Bank Indonesia (BI) resmi menurunkan suku bunga acuan sebesar 25 basis poin menjadi 5 persen pada Agustus 2025. Keputusan ini diambil usai Rapat Dewan Gubernur (RDG) pada 19-20 Agustus 2025.
"Rapat Dewan Gubernur Bank Indonesia pada 19-20 Agustus 2025 memutuskan untuk menurunkan BI Rate sebesar 25 basis poin menjadi 5 persen," kata Gubernur Bank Indonesia Perry Warjiyo dalam Konferensi Pers, Rabu (20/8).
Bank Indonesia juga turut menurunkan suku bunga deposit facility sebesar 25 basis poin menjadi 4,25 persen.
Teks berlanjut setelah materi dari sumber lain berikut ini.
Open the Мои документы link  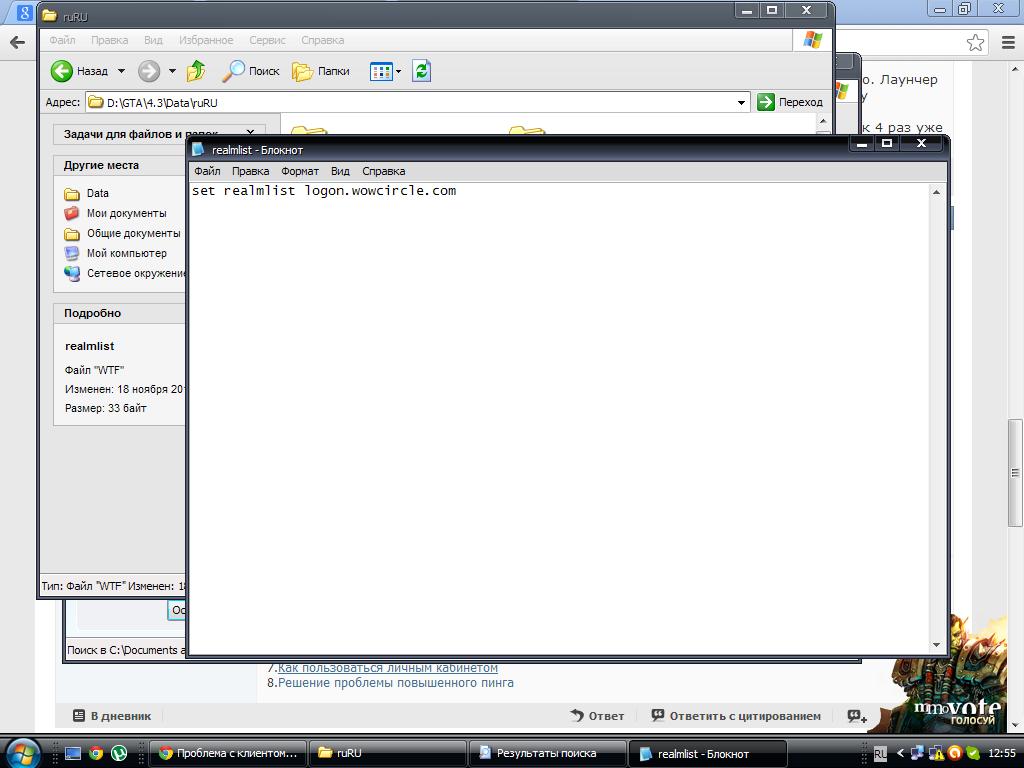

Serta, suku bunga lending facility turun 25 basis poin menjadi 5,75 persen.
Perry menegaskan keputusan ini diambil sejalan dengan semakin rendahnya perkiraan inflasi pada tahun 2025 hingga 2026. Perry memprediksi inflasi masih berada pada kisaransasaran 2,5±1%, terjaganya stabilitas nilai tukar Rupiah, dan perlunya mendorong pertumbuhan ekonomi sesuai kapasitas perekonomian.
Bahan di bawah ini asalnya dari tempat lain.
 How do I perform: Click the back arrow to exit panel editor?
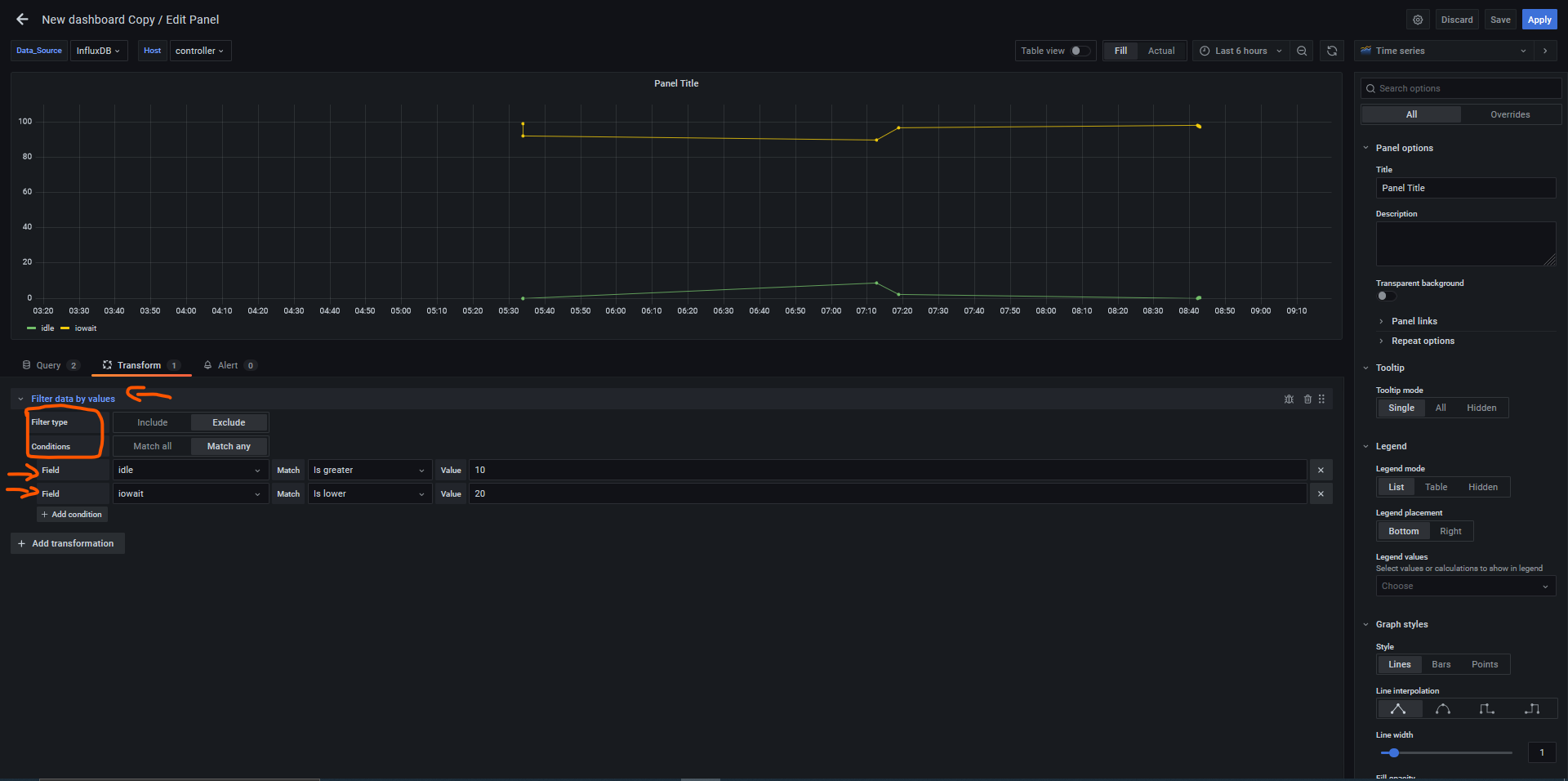22,20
"Ke depan Bank Indonesia akan terus mencermati ruang penurunan suku bunga untuk mendorong pertumbuhan ekonomi yang lebih tinggi sejalan dengan rendahnya perkiraan inflasi dengan tetap pertahankan stabilitas rupiah," ujar Perry.
Pertumbuhan Ekonomi Nasional Triwulan II-2025
Perry menyampaikan bahwa di dalam negeri, pertumbuhan ekonomi Indonesia pada triwulan II-2025 lebih baik dari perkiraan. Ekonomi triwulan II-2025 tumbuh sebesar 5,12 persen year on year lebih tinggi dari pertumbuhan ekonomi triwulan I-2025 sebesar 4,87 persen year on year.
Kenaikan pertumbuhan ekonomi ditopang oleh investasi sejalan dengan penanaman modal yang tumbuh positif dan konsumsi rumah tangga seiring lebih tingginya mobilitas masyarakat.
"Ekspor barang dan jasa juga meningkat dipengaruhi oleh front loading ekspor ke Amerika Serikat sebagai antisipasi pengenaan tarif serta kenaikan kunjungan wisatawan mancanegara," ujarnya.
Proyeksi Pertumbuhan Ekonomi Tahun 2025
Secara sektoral, seluruh lapangan usaha juga membaik termasuk lapangan usaha industri pengolahan, lapangan usaha perdagangan serta lapangan usaha informasi dan komunikasi.
Secara spasial, pertumbuhan ekonomi seluruh wilayah meningkat di mana wilayah Jawa mencatat pertumbuhan tertinggi. Pada semester II-2025 pertumbuhan ekonomi diperkirakan membaik didorong oleh tetap positifnya kinerja ekspor dan meningkatnya permintaan domestik sejalan dengan ekspansi belanja pemerintah.
"Dengan realisasi triwulan II-2025 tersebut secara keseluruhan pertumbuhan ekonomi pada tahun 2025 diperkirakan akan berada di atas titik tengah kisaran 4,6 sampai 5,4 persen," pungkasnya.